Tüm Türkiye ihracatının yüzde 61’inin Marmara Havzası’ndan yapılmakta olduğu dikkate alındığında yıllardır denize atılan kirli suyun miktarını tahmin edebiliriz. Marmara Denizi, Türkiye’nin son 40 yılına damgasını vurmuş olan ucuz işgücü ve ucuz maliyetler odaklı neoliberal büyüme politikasının sonucu olarak üretilen pisliğinin akıtıldığı alıcı ortam olarak kullanılmıştır. Denizin suları ile yetinilmemiş, kıyıları da kentleşme baskısıyla ve lojistik kullanımlar gerekçe gösterilerek doldurulmuştur. Sümeyra Kurt’un 2016 yılında yayınladığı çalışmaya göre; 2008 – 2011 arası 27 yıllık sürede Güney Marmara kıyılarında, “Çanakkale -Çardak ile Yalova arasında 5,76 km2’lik alan doldurulmuştur” (Kurt, 2016). 

Marmara Denizi’nin hesabı ‘kişi başı gelirimizi yükselteceğiz’ vaadi ile iktidarı elinde tutan serbest piyasacı devlet politikaları ile kesilmiştir. Denizin biyoçeşitliliğini bitirenin de halk ucuza beslensin diye teşvik edilen ve denetlenmediğinden “aşırı balıkçılık” tabiri ile anılan endüstriyel balıkçılık olduğunu da unutmamız gerekiyor.
++++++++
> _Görev Listesi_
1) Okuma metnindeki "Denizin suları ile yetinilmemiş, kıyıları da kentleşme baskısıyla ve lojistik kullanımlar gerekçe gösterilerek doldurulmuştur." cümlesini İngilizceye çevirin.
2) Okuma metnine göre şu soruları cevaplayın:
(a) Türkiye ihracatının yüzde kaçı Marmara Havzası'ndan yapılmaktadır?
(b) Sümeyra Kurt'un çalışmasına göre Güney Marmara kıyılarında kaç km² alan doldurulmuştur?
(c) Denizin biyoçeşitliliğini bitiren olarak hangi balıkçılık türü gösterilir?
3) Okuma metninde "Marmara Denizi’nin hesabı" sözleriyle başlayıp "da unutmamız gerekiyor." sözlerine kadar süren bölümü hiç değiştirmeden yazın.
Aşağıdaki malzemenin okuma metniyle bir ilgisi yoktur.

> _Kayıt Listesi_
++++++++
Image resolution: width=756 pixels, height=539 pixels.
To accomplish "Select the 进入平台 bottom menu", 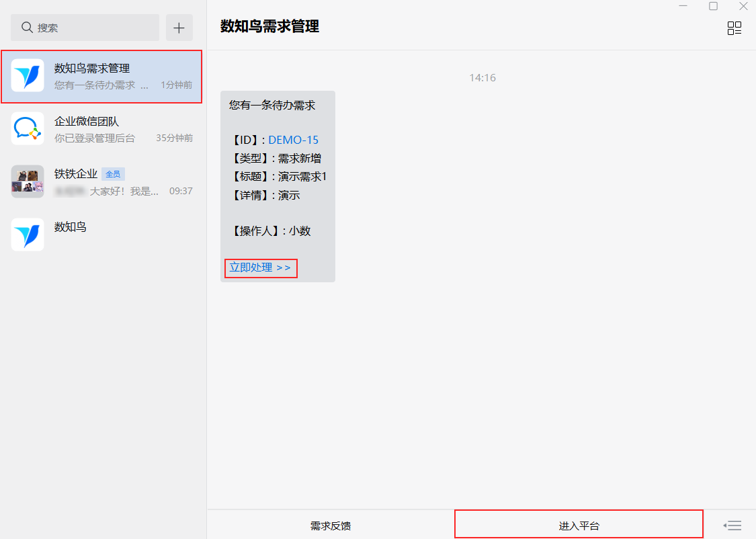I will pyautogui.click(x=579, y=524).
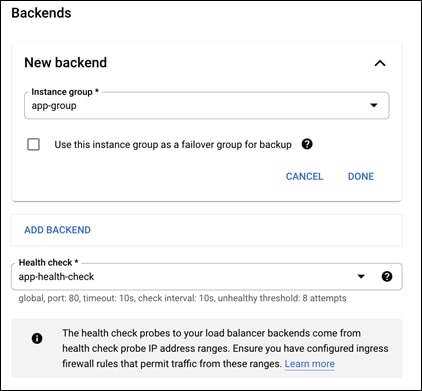The image size is (422, 391).
Task: Open the Health check app-health-check dropdown
Action: [206, 276]
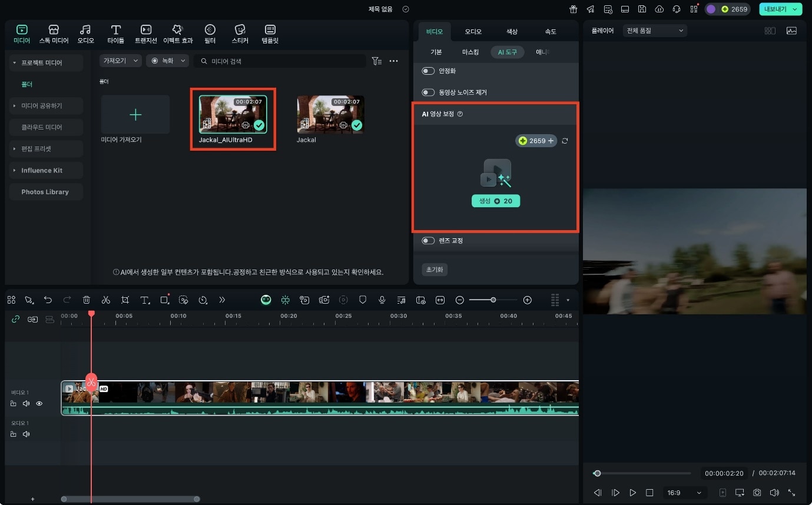Click the 생성 20 generate button
This screenshot has height=505, width=812.
click(496, 201)
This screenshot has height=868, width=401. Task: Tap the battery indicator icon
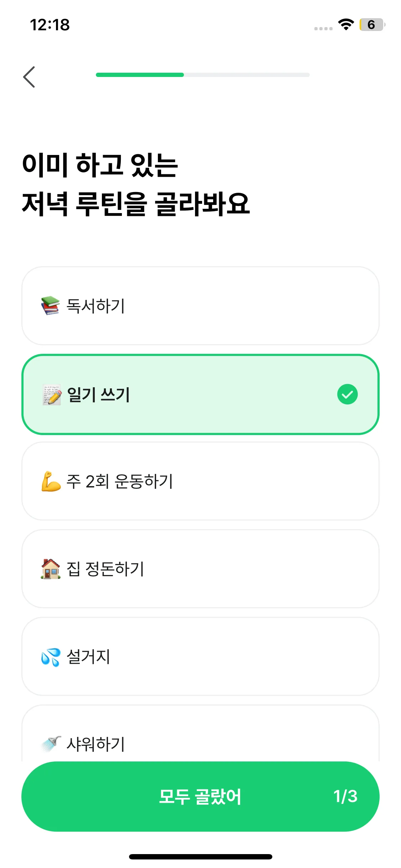(372, 25)
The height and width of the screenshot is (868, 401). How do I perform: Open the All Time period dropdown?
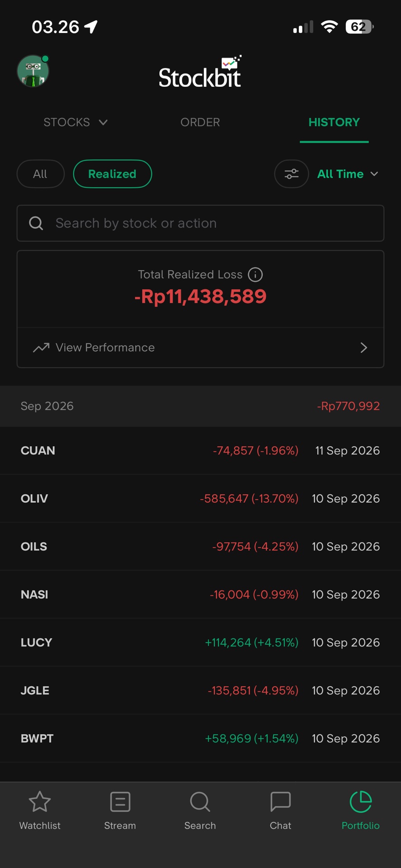[348, 174]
++++++++
> _Görev Cevapları_
1) Not content with the waters of the sea, its shores have also been filled in under the pressure of urbanization and on the grounds of logistical uses.

2)
(a) Yüzde 61'i.
(b) 5,76 km².
(c) Endüstriyel balıkçılık.

3)
Marmara Denizi’nin hesabı ‘kişi başı gelirimizi yükselteceğiz’ vaadi ile iktidarı elinde tutan serbest piyasacı devlet politikaları ile kesilmiştir. Denizin biyoçeşitliliğini bitirenin de halk ucuza beslensin diye teşvik edilen ve denetlenmediğinden “aşırı balıkçılık” tabiri ile anılan endüstriyel balıkçılık olduğunu da unutmamız gerekiyor.